Multiple servers - high availability

Post here if you need help setting up your server, etc.
Post Reply
jonaswm
Posts: 2
Joined: Wed Aug 23, 2017 1:51 pm

Multiple servers - high availability

Post by jonaswm »

Good morning, in Brazil.
I'm new here! :)
I would like to configure the server to make it into high availability, this is a university job.
I looked at the settings of the master.srv files, I do not know if the configuration should only be done there or have to change other .cfg files, anyway ..
I ask for help!
And thank you!

Thank you!
(By google translator)

User avatar
sinewav
Graphic Artist
Posts: 6214
Joined: Wed Jan 23, 2008 3:37 am
Contact:

Re: Multiple servers - high availability

Post by sinewav »

jonaswm wrote:I would like to configure the server to make it into high availability, this is a university job.
Can you be more specific? What do you mean "high availability"? Usually a high-availability server is part of a redundant pair or a cluster and uses something to act as a load balancer. None of this is configurable in Armagetron AFAIK.

Some routers have a high-availability feature. You can create two Arma servers and use the router to direct traffic between them. Can I ask why you need a high-availability Armagetron server?

jonaswm
Posts: 2
Joined: Wed Aug 23, 2017 1:51 pm

Re: Multiple servers - high availability

Post by jonaswm »

sinewav wrote:
jonaswm wrote:I would like to configure the server to make it into high availability, this is a university job.
Can you be more specific? What do you mean "high availability"? Usually a high-availability server is part of a redundant pair or a cluster and uses something to act as a load balancer. None of this is configurable in Armagetron AFAIK.

Some routers have a high-availability feature. You can create two Arma servers and use the router to direct traffic between them. Can I ask why you need a high-availability Armagetron server?

Thank you for answering me!
So, the division of traffic between two Armagetron servers is possible, only with NAT rules in iptables, but how will I keep the state of the game in sync, the state of the player in a certain match? From what I've seen, there's a directory where Armagetron keeps the state of each played, should I just sync this folder between them?
My biggest problem is to maintain the state of the player, because the task is to cause the least impact to the player.
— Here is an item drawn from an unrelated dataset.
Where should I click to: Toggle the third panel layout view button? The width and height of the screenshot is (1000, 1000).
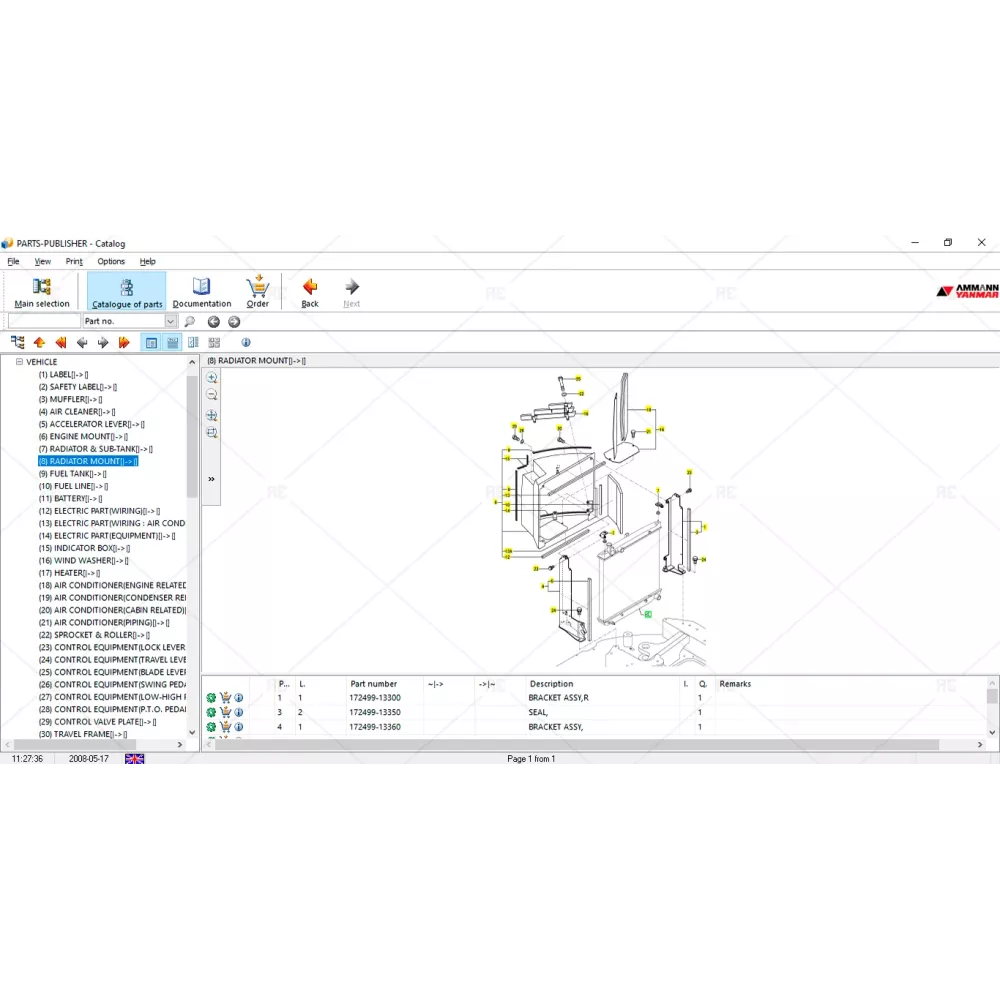[x=193, y=343]
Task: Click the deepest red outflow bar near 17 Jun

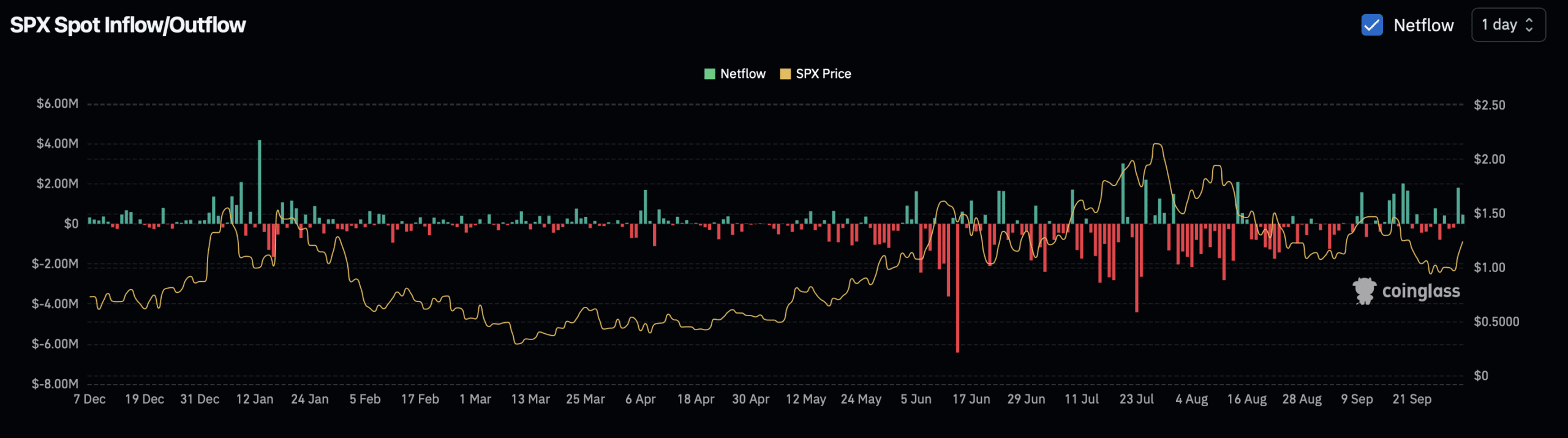Action: (x=957, y=288)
I hope I understood, thank you!

User avatar
Lucifer
Project Developer & Local Moonshiner
Posts: 8610
Joined: Sun Aug 15, 2004 3:32 pm
Location: Republic of Texas
Contact:

Re: Multiple servers - high availability

Post by Lucifer »

You can't split traffic between two arma servers. The closest to "high availability" you're going to get is to run it as a service, so that if it crashes or gets DDOS'd or something, it'll automatically restart.

I hope google translate can work with this next bit.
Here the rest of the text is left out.